→ Data for this task
----------

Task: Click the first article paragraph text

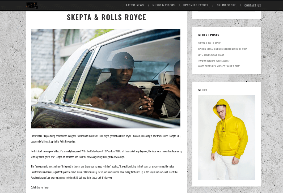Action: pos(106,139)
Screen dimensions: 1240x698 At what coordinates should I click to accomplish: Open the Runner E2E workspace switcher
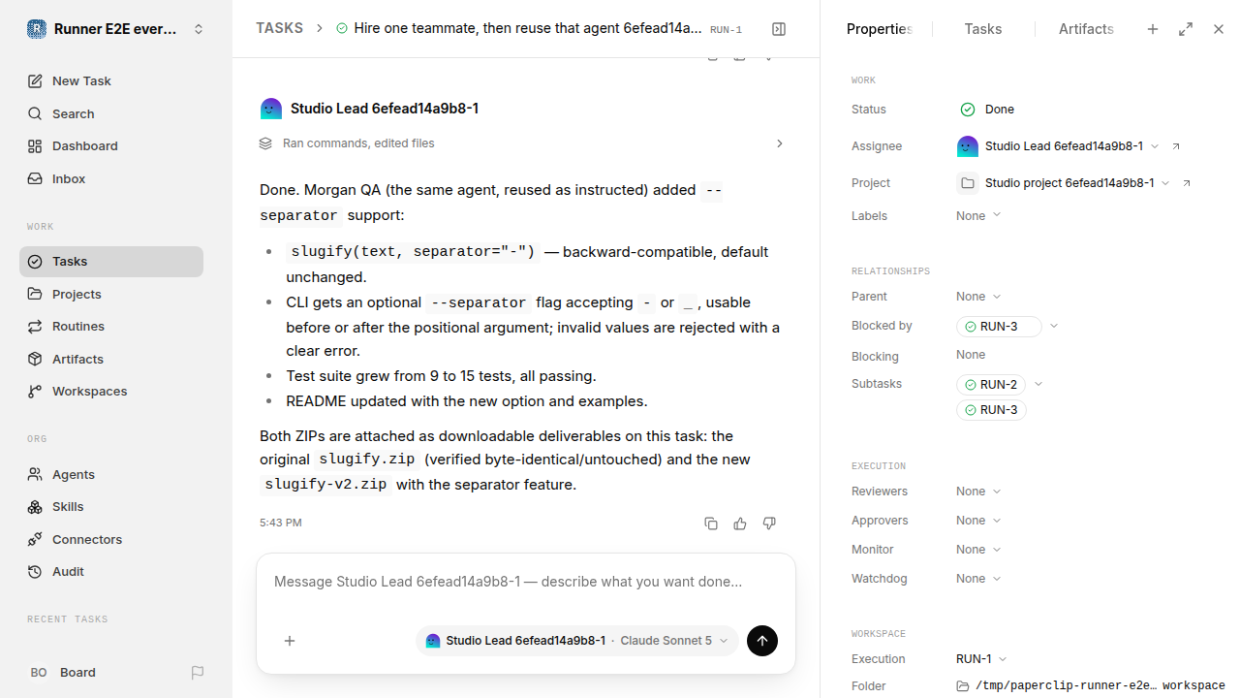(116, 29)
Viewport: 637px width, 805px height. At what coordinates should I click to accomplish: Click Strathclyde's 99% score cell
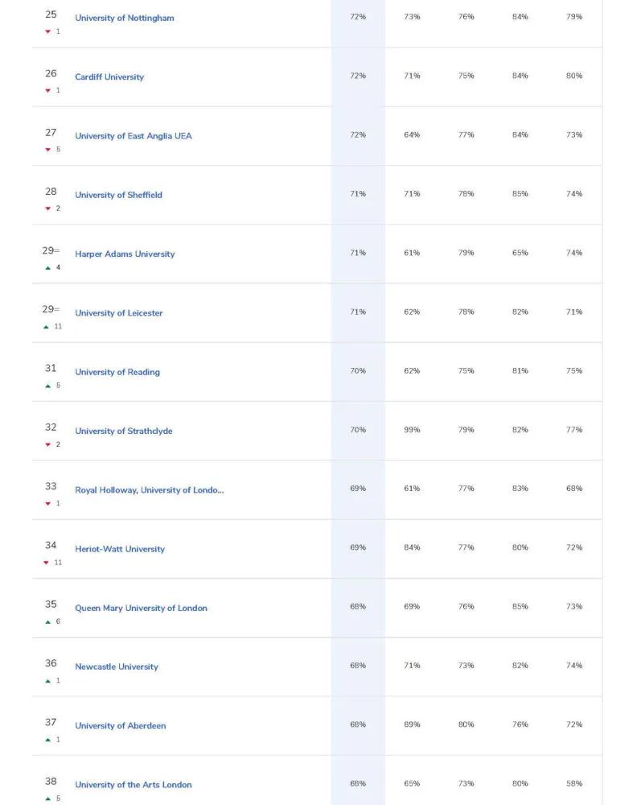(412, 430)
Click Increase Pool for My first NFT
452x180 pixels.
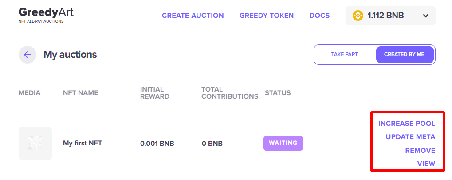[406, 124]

----------

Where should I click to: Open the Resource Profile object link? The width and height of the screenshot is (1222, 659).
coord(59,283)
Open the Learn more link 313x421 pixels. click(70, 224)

----------

→ What you will do
Word for word, restate the lines of the listing above starting at the line with "Where should I" and ending at the line with "Open the Learn", and nothing outside them.

→ The completed task
Where should I click to: Open the Resource Profile object link? The width and height of the screenshot is (1222, 659).
coord(59,283)
Open the Learn more link 313x421 pixels. click(70, 224)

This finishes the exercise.